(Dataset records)
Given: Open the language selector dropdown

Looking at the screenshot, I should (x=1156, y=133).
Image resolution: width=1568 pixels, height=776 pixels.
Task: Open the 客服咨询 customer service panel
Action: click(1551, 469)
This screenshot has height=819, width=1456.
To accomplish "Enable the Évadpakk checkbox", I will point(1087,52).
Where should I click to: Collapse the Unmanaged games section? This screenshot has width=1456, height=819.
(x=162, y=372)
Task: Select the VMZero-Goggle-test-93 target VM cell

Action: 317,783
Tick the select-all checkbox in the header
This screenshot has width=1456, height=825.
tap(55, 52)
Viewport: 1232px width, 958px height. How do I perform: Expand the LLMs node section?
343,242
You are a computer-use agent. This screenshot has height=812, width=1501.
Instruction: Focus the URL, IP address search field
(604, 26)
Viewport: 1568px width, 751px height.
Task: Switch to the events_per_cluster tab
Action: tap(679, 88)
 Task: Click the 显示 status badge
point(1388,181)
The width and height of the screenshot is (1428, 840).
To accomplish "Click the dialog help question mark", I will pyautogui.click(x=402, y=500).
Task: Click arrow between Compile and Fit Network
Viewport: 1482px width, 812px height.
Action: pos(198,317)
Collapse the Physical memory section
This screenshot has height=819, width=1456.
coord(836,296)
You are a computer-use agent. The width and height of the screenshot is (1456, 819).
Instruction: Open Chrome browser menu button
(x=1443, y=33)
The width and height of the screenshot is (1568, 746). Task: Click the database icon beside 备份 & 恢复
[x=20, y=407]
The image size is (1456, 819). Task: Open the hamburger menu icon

- [Your objective] Print the data word for word.

- [Exercise output]
Given: Open the language selector dropdown

Looking at the screenshot, I should (x=1156, y=133).
Image resolution: width=1568 pixels, height=776 pixels.
Task: Open the 客服咨询 customer service panel
Action: click(1551, 469)
This screenshot has height=819, width=1456.
To accomplish "Enable the Évadpakk checkbox", I will point(1087,52).
Where should I click to: Collapse the Unmanaged games section? This screenshot has width=1456, height=819.
(x=162, y=372)
Task: Select the VMZero-Goggle-test-93 target VM cell

Action: 317,783
Tick the select-all checkbox in the header
This screenshot has width=1456, height=825.
tap(55, 52)
Viewport: 1232px width, 958px height. How do I perform: Expand the LLMs node section?
343,242
You are a computer-use agent. This screenshot has height=812, width=1501.
Instruction: Focus the URL, IP address search field
(604, 26)
Viewport: 1568px width, 751px height.
Task: Switch to the events_per_cluster tab
Action: tap(679, 88)
 Task: Click the 显示 status badge
point(1388,181)
The width and height of the screenshot is (1428, 840).
To accomplish "Click the dialog help question mark", I will pyautogui.click(x=402, y=500).
Task: Click arrow between Compile and Fit Network
Viewport: 1482px width, 812px height.
Action: pos(198,317)
Collapse the Physical memory section
This screenshot has height=819, width=1456.
coord(836,296)
You are a computer-use agent. The width and height of the screenshot is (1456, 819).
Instruction: Open Chrome browser menu button
(x=1443, y=33)
The width and height of the screenshot is (1568, 746). Task: Click the database icon beside 备份 & 恢复
[x=20, y=407]
The image size is (1456, 819). Task: Open the hamburger menu icon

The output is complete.